* **What the task asks**: Without copying any picture, transcribe exactly the lines of the data below from the one containing "Enable the sRGB checkbox" through the one containing "Task: Click the 2021年03月 data point at 0.31".

* **Records for the task**:

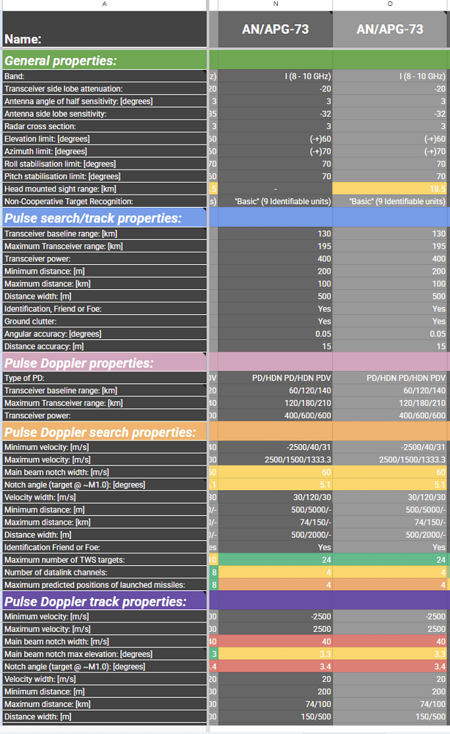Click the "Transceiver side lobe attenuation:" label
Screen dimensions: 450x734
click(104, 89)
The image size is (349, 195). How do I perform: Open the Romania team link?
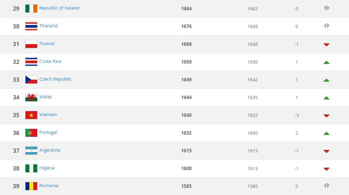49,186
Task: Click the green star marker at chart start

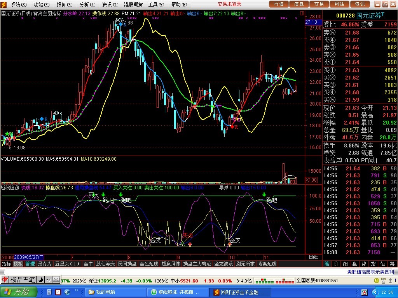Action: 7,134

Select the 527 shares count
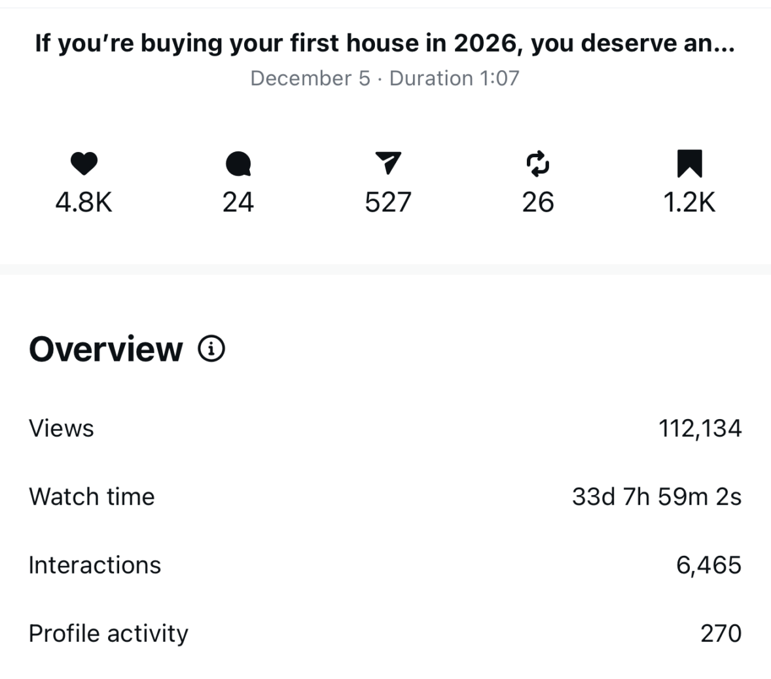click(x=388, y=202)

---

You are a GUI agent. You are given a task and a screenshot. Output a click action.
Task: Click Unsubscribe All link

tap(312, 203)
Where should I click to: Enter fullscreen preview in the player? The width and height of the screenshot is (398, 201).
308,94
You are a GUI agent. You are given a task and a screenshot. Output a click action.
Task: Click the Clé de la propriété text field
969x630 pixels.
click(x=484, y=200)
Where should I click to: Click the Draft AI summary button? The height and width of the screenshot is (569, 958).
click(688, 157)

==

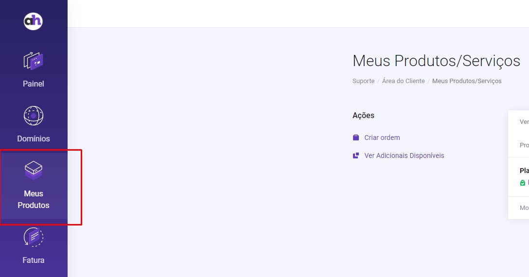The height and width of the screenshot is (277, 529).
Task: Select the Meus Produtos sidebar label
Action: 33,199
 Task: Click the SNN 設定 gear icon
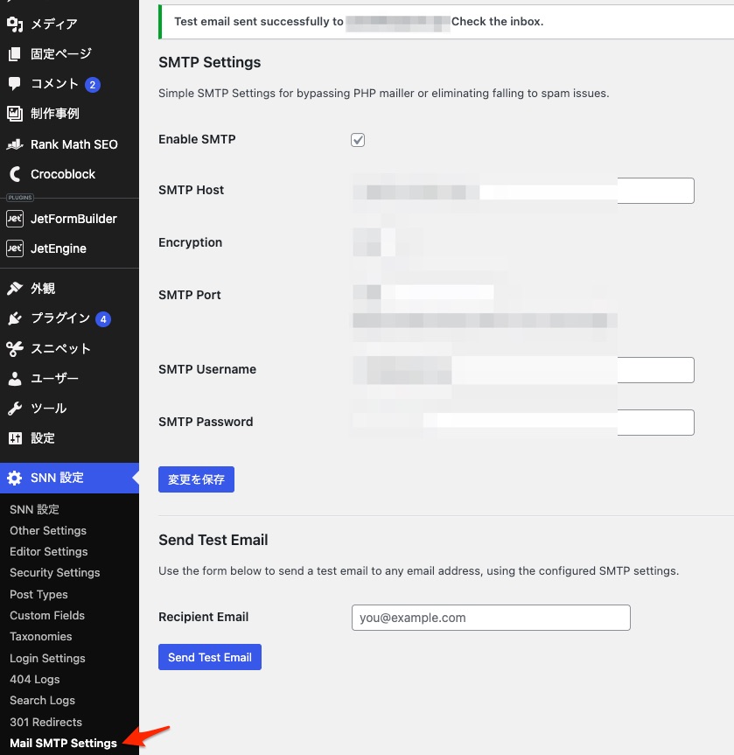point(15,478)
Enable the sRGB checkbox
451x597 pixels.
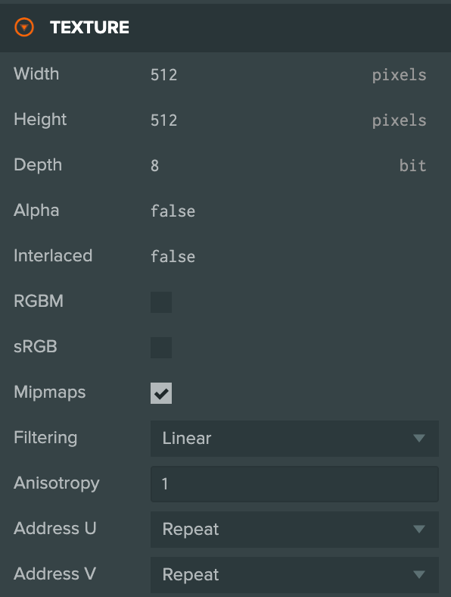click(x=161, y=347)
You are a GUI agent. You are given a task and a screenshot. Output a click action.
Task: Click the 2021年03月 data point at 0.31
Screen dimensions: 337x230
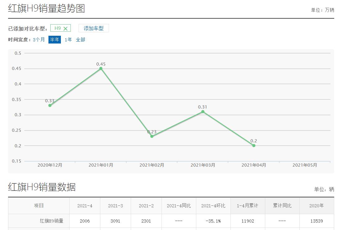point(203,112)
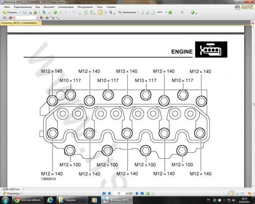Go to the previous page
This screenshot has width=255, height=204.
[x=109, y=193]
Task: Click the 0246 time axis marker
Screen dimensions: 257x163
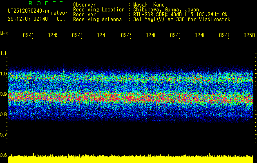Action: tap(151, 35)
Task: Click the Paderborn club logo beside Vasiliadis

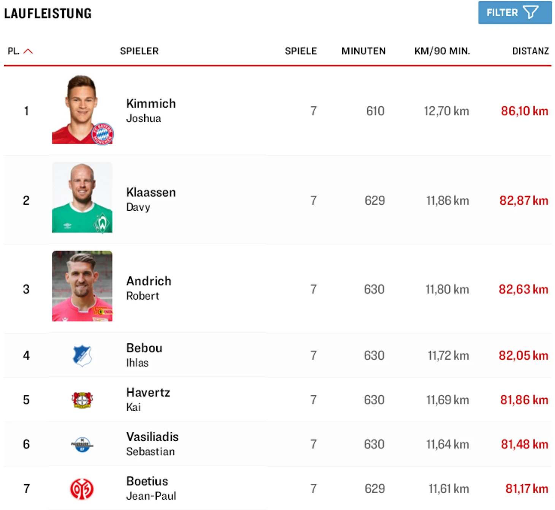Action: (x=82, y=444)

* **Output below**:
Enable the sRGB checkbox
451x597 pixels.
click(x=161, y=347)
You are a GUI agent. You are given a task and a screenshot. Output a click action.
Task: Click the 2021年03月 data point at 0.31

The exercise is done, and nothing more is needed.